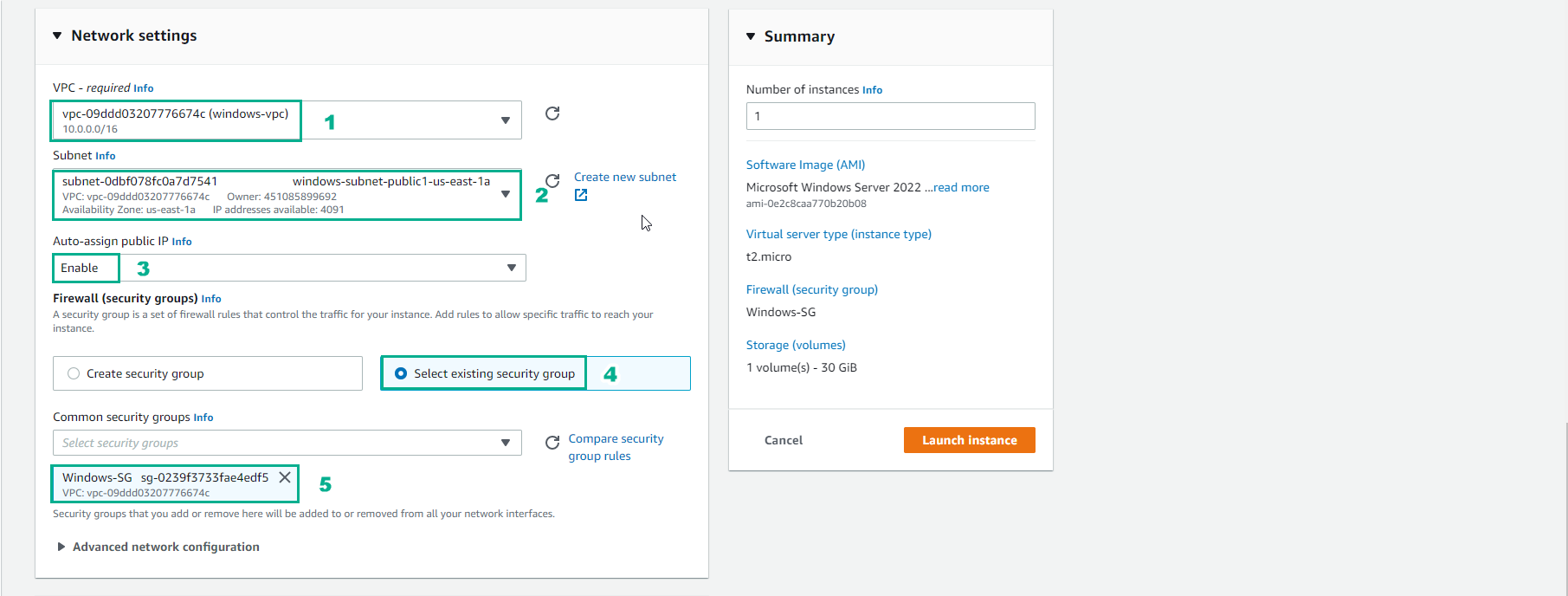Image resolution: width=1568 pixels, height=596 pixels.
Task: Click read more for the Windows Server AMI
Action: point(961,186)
---
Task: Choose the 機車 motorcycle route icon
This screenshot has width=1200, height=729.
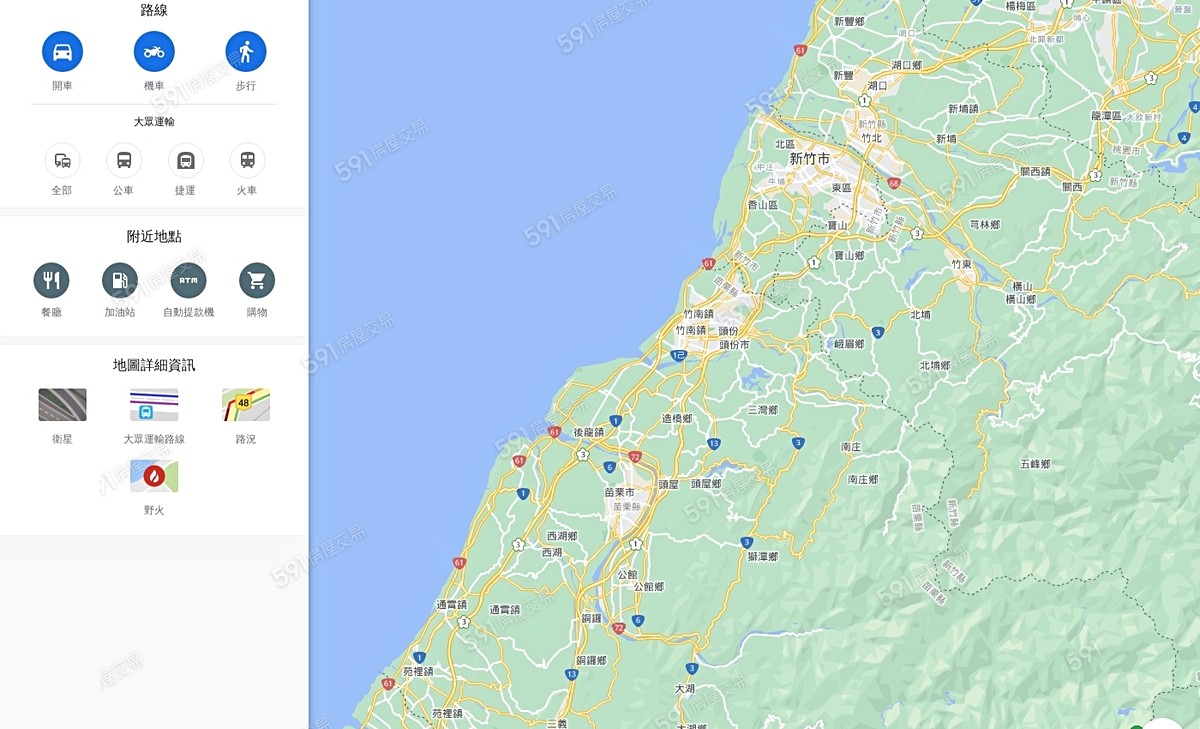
---
### WORK ITEM:
Return only the lines between the one holding "Task: Choose the 機車 motorcycle route icon" and the one holding "This screenshot has width=1200, height=729.", inclusive, exactly as they appear above.

### RESULT FOR THIS TASK:
Task: Choose the 機車 motorcycle route icon
This screenshot has width=1200, height=729.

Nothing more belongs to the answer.